Your goal: Only the last stretch of the records is wanted: restate word for word the line with "The height and width of the screenshot is (634, 1309)." and every line after it.

Available data:
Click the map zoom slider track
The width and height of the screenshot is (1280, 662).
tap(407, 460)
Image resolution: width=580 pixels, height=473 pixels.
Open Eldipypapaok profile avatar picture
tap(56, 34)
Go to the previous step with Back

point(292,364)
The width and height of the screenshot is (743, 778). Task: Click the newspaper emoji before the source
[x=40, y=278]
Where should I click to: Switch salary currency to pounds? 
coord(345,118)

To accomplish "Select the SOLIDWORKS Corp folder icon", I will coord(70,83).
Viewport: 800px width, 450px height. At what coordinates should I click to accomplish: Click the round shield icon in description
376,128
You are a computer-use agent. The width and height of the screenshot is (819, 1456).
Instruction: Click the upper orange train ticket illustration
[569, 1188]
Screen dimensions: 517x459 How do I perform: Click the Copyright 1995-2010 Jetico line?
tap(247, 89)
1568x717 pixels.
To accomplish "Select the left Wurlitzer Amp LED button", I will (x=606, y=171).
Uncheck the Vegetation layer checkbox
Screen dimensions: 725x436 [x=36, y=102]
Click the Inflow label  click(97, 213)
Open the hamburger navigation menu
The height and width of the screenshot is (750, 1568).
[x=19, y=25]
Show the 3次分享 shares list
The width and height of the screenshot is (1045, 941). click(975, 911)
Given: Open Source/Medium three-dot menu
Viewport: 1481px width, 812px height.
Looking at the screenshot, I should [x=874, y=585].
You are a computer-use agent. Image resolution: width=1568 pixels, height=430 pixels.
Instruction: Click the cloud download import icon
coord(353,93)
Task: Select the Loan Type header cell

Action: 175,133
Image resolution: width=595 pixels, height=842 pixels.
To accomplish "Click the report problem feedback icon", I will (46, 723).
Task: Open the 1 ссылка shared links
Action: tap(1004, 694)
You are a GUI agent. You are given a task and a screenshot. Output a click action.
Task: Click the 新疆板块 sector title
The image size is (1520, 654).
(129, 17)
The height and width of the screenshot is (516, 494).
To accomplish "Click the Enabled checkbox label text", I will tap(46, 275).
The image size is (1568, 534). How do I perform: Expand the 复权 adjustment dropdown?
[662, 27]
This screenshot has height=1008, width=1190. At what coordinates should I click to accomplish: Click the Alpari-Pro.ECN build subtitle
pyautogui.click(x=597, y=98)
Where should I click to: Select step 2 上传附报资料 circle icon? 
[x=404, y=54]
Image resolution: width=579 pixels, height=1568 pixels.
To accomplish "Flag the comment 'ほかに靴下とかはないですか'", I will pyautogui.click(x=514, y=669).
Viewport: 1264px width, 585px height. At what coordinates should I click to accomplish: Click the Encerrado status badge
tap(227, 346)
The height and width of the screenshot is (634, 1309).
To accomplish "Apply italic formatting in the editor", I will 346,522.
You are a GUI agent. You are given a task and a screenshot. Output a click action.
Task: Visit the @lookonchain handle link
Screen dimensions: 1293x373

Response for this exercise:
The height and width of the screenshot is (634, 1309).
To accomplish "Apply italic formatting in the editor", I will 346,522.
You are a GUI agent. You are given a task and a screenshot. Output a click action.
Task: Visit the @lookonchain handle link
Screen dimensions: 1293x373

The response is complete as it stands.